Another challenge for schools "is attracting and retaining good veterinarians in academic practice. The profession is changing," Kotlikoff says. "With the rise of so many large and sophisticated private practices, it's hard for the academic world to compete for the best, to create positions that are both attractive and rewarding. Yet, we must somehow keep training the next generation, planting the garden that will produce future veterinarians. This profession can't allow external forces to eat its young, so to speak."

A career ladder

Kotlikoff earned his VMD degree, summa cum laude, from the University of Pennsylvania School of Veterinary Medicine in 1981, and his PhD in physiology from the University of California-Davis. He was recruited to Cornell while working at the University of Pennsylvania in 2000.

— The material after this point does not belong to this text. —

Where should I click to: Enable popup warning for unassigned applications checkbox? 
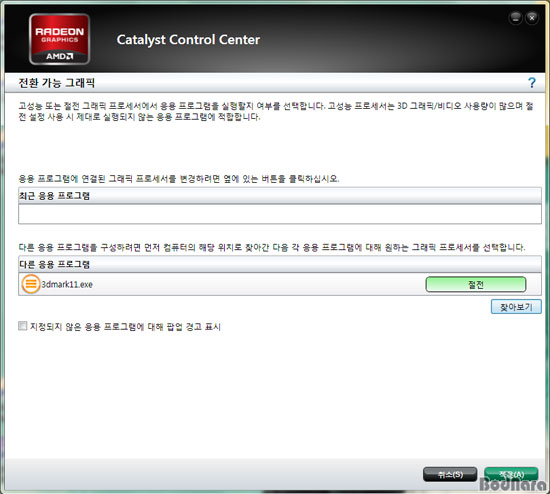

At Cornell, Kotlikoff chaired the provost's Cornell Local Advisory Committee and the Mammalian Genomics Initiative, served on the Cornell Genomics and Life Sciences Task Force, its Institute for Biotechnology and Life Science Technologies Scientific Board and the Cornell Neurosciences Steering Committee. He directs the Cornell Core Transgenic Mouse Facility.

His laboratory is internationally recognized in mouse genetics, cardiac and smooth-muscle biology and cell signaling.

Kotlikoff led studies in physiological processes at the molecular level through genetics, molecular design and advanced optics, and work from his laboratory has provided insights into heart development, injury and repair and the molecular basis for abnormal muscle contractility.